Firmenübernahmen:Ein Lob der Mäßigung

Der Mut wächst: Übernahmen von Unternehmen sind wieder möglich. In der Krise werden noch gute Geschäfte gemacht - doch schon bald könnten wieder Übertreibungen drohen.

Martin Hesse

Es geht wieder was, im Geschäft mit Fusionen und Übernahmen. Weil Hoffnung auf ein Ende der Rezession keimt und die Aktienkurse sich erholen, werden auch Firmenkäufer wieder mutiger.

Der Angriff des amerikanischen Lebensmittelkonzerns Kraft auf den britischen Süßwarenspezialisten Cadbury ist dafür nur das sichtbarste Zeichen.
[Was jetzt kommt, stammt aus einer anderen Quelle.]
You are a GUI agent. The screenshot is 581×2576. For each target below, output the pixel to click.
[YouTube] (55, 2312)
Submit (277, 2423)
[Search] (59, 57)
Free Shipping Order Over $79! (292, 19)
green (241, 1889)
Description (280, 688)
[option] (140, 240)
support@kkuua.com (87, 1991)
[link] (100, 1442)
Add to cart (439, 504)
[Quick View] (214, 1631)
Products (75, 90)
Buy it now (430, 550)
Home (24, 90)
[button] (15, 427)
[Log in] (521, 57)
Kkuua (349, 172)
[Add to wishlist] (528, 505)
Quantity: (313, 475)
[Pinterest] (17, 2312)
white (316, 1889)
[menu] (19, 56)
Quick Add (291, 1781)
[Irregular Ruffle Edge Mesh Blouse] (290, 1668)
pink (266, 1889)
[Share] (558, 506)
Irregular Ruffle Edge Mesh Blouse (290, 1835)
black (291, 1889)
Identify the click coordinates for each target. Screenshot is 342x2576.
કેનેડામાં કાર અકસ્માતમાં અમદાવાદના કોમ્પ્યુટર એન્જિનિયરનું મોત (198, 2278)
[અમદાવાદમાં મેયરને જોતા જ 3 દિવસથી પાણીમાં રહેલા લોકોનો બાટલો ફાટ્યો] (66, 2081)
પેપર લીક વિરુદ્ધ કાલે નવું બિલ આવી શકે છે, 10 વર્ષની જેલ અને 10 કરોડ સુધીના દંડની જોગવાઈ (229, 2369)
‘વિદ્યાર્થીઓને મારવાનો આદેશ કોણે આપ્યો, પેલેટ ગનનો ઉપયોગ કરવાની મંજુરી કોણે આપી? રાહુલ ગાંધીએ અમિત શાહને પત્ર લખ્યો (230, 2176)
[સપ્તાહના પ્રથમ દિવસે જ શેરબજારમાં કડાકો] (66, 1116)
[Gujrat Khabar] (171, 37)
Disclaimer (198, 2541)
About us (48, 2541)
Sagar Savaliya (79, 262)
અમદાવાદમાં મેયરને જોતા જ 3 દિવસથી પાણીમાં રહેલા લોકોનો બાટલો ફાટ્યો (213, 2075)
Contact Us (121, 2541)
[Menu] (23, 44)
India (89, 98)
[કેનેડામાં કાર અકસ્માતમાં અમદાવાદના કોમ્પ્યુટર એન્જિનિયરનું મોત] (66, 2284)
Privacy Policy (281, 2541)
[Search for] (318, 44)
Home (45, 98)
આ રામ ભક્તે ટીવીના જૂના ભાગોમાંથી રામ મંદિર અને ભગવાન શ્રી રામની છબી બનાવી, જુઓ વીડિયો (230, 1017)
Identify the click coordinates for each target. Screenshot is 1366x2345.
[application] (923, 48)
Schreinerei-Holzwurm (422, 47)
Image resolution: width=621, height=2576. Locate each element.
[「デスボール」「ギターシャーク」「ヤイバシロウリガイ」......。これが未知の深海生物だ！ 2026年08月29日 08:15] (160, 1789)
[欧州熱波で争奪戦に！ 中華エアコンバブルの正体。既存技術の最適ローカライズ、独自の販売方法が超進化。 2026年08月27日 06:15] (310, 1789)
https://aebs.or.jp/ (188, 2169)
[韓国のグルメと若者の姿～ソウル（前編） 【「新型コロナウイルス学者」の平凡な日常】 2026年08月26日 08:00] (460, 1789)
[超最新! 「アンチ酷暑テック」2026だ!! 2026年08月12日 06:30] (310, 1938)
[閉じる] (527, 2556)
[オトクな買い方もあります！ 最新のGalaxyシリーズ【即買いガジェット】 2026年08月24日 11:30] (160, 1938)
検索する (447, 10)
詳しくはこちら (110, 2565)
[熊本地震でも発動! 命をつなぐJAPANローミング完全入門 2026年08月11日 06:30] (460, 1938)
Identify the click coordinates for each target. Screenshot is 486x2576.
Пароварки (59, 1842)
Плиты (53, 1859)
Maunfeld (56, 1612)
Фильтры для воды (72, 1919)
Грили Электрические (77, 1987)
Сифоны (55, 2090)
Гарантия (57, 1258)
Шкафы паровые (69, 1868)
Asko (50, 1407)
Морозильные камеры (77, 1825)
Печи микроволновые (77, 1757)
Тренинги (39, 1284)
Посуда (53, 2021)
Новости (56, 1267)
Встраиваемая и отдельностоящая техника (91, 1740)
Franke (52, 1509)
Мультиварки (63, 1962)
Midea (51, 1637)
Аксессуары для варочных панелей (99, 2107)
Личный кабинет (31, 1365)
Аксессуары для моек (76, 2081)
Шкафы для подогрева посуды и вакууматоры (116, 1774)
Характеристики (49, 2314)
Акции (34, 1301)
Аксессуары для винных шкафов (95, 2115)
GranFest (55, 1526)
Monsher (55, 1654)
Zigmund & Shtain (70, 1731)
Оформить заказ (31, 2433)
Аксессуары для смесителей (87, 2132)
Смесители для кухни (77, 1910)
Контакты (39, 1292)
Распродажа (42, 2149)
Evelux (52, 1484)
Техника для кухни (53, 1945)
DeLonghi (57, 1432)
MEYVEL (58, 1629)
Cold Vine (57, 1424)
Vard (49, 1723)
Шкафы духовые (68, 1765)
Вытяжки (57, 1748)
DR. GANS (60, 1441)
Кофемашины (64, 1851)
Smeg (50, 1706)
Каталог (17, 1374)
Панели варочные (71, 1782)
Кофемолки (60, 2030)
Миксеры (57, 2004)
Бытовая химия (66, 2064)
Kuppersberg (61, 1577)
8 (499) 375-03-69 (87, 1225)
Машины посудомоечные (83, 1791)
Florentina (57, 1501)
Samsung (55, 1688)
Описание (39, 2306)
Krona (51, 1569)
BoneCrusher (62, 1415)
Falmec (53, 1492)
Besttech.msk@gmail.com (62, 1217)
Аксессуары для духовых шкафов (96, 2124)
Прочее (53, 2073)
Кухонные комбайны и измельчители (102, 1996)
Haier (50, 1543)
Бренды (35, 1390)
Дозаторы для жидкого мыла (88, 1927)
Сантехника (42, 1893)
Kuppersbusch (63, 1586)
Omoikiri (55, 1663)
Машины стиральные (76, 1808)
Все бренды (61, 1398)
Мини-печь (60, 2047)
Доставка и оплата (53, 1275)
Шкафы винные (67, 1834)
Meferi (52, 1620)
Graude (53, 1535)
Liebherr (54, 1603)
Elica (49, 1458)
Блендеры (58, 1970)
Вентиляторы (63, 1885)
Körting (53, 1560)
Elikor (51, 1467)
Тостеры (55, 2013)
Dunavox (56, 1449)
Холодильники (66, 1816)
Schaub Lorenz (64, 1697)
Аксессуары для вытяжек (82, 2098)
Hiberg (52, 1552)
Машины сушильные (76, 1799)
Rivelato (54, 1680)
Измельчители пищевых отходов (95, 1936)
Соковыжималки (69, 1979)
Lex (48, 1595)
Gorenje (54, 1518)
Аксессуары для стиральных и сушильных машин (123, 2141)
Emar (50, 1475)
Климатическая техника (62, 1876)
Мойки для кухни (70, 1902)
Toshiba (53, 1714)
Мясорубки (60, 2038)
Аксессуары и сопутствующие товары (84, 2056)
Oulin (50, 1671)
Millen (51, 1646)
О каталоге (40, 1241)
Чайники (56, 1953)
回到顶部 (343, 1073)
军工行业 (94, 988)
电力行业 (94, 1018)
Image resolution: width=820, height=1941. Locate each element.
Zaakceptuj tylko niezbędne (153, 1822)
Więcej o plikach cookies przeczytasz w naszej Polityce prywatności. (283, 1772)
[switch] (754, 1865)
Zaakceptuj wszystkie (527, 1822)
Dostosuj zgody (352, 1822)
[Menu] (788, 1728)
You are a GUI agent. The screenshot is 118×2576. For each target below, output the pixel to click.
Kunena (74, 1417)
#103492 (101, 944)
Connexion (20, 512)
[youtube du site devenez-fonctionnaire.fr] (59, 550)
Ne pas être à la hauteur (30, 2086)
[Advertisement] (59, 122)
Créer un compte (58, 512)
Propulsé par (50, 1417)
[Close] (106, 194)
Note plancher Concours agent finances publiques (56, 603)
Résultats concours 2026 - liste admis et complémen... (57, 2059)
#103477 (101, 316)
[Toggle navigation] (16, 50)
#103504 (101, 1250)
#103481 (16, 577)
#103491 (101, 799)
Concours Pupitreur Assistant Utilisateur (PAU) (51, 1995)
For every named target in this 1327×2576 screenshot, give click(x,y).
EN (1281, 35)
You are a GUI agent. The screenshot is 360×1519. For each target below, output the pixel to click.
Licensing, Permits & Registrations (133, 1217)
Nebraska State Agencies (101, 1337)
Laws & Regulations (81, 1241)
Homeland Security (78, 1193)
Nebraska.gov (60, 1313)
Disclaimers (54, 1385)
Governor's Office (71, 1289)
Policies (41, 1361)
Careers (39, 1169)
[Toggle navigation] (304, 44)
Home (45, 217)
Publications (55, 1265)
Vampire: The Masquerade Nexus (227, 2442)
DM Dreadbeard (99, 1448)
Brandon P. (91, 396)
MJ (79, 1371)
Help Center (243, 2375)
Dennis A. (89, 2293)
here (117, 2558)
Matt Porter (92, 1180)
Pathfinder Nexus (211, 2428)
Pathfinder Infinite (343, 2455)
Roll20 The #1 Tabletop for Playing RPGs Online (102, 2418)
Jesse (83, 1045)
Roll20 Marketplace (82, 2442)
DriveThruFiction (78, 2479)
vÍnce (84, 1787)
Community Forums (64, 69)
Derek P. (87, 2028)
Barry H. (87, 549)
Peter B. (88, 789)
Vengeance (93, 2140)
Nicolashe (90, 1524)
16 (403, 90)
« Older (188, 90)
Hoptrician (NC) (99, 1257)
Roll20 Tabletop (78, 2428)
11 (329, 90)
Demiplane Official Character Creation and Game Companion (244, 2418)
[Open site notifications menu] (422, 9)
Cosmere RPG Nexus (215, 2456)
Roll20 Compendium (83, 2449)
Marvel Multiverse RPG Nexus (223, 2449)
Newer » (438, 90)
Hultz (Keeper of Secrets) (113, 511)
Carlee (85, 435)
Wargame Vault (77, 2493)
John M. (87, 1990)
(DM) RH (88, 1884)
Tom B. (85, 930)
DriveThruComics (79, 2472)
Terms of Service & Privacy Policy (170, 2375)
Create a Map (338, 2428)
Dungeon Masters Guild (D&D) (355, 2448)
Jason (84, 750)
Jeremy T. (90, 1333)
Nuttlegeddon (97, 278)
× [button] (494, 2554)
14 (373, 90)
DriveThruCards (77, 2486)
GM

Die Deutsche Telekom ist im Begriff, ihre britische Mobilfunktochter zu verkaufen; Thyssen-Krupp schöpft Hoffnung, endlich ihr Geschäft mit Industriedienstleistungen abstoßen zu können; und selbst Finanzinvestoren kommen allmählich aus ihren Löchern, wie der Einstieg von BC Partners bei den deutschen Labordienstleistern Synlab und Futurelab zeigt.

Es ist einerseits eine gute Nachricht, wenn auf dem Markt für Firmen die Eiszeit endet. Wenn etwa eine verlustreiche Sparte einen ganzen Konzern in den Abgrund zu reißen droht, kann der Verkauf an neue Eigentümer dem kranken Bereich neue Perspektiven eröffnen und die Mutter von Lasten befreien. Fehlt in Familienunternehmen ein Nachfolger, kann oft nur der Verkauf an Konkurrenten oder Investoren sicherstellen, dass die Firma fortgeführt wird.

Hat sich ein Unternehmen strategisch verzettelt, bringt eine Übernahme von außen womöglich frischen Wind. Fusionen und Übernahmen gehören zum marktwirtschaftlichen Prozess, können Pleiten verhindern und Wachstumschancen eröffnen. Als Finanzkrise und Rezession die Märkte lähmten, war dieser Lösungsweg für viele Unternehmen versperrt.

Andererseits haben Fusionen und Übernahmen gerade auf dem Höhepunkt des Booms in den Jahren 2006 und 2007 viel Schaden angerichtet. Finanzinvestoren bürdeten den Firmen, die sie kauften, enorme Schulden auf, unter denen jetzt manch ein Unternehmen zusammenzubrechen droht.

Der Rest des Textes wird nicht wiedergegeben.